══ The data ══
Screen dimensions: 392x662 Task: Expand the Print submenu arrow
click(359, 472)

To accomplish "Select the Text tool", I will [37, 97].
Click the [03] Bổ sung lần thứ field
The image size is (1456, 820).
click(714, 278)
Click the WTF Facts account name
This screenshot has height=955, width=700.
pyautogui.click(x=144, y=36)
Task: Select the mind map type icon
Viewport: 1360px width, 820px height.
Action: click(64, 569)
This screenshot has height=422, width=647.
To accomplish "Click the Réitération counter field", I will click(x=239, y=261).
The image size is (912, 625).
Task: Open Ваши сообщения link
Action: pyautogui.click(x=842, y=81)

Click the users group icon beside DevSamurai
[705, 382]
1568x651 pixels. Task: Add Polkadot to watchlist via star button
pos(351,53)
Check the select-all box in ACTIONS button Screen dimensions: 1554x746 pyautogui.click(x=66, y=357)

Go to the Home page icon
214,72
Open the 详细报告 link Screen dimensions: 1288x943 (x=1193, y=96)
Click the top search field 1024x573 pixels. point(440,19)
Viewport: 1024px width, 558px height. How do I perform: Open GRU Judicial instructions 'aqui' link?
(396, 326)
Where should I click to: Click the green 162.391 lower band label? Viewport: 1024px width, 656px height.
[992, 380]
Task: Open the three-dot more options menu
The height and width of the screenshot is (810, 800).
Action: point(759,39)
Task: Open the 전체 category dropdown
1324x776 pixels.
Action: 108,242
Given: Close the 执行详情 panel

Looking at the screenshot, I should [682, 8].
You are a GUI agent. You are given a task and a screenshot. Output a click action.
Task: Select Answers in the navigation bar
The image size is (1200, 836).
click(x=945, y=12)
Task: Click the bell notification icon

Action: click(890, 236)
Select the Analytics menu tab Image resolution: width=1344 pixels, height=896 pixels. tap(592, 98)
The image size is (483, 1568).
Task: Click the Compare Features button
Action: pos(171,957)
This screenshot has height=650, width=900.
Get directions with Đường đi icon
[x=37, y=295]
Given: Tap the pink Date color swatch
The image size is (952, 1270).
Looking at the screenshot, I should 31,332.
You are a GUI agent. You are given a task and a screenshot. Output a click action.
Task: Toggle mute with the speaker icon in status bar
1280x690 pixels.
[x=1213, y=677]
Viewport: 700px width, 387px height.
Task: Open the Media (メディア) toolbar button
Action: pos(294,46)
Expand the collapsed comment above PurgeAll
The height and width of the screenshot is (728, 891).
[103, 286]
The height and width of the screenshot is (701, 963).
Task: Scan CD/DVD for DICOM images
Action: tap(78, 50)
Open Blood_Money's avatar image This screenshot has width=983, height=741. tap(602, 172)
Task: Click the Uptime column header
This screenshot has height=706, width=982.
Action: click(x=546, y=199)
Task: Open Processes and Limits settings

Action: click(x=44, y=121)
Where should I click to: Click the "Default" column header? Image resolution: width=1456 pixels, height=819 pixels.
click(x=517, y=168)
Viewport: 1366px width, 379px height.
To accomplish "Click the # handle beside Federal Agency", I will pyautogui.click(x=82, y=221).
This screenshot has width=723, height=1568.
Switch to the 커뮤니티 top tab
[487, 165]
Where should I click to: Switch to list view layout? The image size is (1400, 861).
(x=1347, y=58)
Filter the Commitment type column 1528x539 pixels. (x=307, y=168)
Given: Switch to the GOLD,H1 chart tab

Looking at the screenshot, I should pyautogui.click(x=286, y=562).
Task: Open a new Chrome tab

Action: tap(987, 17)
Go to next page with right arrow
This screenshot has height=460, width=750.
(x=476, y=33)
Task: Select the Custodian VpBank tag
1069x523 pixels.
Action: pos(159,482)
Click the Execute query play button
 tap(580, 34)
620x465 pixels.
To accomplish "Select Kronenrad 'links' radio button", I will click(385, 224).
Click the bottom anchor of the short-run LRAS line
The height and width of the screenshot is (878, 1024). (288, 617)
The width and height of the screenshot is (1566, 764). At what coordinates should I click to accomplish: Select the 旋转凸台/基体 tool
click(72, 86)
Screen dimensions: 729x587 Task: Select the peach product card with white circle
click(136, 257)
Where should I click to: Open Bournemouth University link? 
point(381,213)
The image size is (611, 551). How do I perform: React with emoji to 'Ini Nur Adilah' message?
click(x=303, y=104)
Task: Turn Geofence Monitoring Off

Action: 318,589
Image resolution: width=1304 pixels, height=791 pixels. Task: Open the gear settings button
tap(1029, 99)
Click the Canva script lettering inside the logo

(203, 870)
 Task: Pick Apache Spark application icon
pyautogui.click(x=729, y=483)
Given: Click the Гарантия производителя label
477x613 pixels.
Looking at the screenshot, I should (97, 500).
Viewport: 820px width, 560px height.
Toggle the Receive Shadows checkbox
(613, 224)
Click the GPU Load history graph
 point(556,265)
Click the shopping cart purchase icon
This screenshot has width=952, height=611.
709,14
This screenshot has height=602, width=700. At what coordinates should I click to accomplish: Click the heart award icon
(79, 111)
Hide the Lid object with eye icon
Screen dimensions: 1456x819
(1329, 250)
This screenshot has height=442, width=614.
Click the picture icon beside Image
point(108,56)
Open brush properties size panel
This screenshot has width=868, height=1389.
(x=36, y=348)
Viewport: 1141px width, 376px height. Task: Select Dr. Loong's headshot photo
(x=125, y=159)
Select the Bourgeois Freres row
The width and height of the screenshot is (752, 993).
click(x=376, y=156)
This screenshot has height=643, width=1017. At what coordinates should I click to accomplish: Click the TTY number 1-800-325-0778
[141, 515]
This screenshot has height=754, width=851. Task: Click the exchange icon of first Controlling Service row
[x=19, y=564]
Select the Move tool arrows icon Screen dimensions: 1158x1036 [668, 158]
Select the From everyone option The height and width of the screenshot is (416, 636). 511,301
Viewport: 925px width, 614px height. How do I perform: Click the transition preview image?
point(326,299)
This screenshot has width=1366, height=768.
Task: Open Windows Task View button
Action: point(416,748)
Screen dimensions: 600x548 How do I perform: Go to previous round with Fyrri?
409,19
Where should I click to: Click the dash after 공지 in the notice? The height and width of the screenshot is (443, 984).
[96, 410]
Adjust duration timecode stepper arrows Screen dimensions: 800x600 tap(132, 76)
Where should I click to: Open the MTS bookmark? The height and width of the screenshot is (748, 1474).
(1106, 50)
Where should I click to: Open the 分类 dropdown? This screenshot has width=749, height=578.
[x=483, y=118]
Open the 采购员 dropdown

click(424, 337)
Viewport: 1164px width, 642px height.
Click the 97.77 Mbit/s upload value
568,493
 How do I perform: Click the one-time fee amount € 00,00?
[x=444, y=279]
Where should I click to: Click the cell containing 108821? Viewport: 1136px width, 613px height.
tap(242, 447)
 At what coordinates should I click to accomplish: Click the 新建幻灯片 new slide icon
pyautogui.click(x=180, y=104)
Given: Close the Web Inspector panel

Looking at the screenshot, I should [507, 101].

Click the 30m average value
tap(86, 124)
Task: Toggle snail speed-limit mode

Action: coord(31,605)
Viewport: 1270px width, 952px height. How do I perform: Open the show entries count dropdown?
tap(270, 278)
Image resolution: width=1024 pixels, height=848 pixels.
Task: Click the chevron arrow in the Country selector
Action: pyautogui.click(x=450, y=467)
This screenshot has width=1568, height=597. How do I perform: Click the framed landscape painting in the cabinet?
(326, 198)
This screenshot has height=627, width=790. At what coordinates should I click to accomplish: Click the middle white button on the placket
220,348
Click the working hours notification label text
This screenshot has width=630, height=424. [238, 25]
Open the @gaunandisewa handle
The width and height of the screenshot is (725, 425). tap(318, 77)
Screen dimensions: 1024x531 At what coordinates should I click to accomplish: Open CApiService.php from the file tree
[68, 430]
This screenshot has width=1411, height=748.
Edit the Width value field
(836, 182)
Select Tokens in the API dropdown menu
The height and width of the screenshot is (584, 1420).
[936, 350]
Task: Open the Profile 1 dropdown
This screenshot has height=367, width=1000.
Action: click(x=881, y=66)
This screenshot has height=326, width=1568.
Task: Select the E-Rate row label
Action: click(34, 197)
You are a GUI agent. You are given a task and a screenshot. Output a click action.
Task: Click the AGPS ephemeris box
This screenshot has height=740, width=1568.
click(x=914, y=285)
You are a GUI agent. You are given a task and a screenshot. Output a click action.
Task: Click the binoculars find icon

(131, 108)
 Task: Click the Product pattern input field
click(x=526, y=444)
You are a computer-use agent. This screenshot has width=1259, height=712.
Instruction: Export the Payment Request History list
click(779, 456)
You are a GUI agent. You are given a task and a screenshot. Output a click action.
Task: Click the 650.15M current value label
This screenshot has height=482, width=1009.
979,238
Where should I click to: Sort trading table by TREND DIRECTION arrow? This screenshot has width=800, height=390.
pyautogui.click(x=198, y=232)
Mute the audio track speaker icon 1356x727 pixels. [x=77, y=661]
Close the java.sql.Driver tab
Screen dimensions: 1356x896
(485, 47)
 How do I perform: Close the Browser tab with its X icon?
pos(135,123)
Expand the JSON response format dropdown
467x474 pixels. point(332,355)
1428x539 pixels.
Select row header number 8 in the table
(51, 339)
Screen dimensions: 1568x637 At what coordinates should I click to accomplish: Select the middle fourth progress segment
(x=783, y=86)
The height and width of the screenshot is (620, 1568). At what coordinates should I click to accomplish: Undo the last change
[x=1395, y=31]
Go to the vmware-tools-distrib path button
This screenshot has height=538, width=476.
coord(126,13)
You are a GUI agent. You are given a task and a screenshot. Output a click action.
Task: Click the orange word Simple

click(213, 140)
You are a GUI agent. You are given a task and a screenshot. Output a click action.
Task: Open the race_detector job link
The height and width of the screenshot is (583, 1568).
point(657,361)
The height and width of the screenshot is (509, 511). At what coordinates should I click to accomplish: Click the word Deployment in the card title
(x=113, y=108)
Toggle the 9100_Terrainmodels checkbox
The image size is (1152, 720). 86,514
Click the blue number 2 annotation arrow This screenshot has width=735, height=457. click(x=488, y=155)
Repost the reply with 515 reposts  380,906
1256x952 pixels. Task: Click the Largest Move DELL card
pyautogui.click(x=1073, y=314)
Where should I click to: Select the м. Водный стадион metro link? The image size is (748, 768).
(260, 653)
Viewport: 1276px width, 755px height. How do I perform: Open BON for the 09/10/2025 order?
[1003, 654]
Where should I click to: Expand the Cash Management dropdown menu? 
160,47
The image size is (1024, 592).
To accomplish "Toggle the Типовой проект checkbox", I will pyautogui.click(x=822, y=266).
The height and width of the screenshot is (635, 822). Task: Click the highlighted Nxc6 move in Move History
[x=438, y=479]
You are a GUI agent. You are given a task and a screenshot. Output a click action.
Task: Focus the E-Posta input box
═══
About this task:
Looking at the entries above, can you reproduce exactly the lines from the one that holds "Click the shopping cart purchase icon" through the one that holds "This screenshot has height=442, width=614.", and only those?

Answer section:
Click the shopping cart purchase icon
This screenshot has width=952, height=611.
709,14
This screenshot has height=602, width=700. At what coordinates should I click to accomplish: Click the heart award icon
(79, 111)
Hide the Lid object with eye icon
Screen dimensions: 1456x819
(1329, 250)
This screenshot has height=442, width=614.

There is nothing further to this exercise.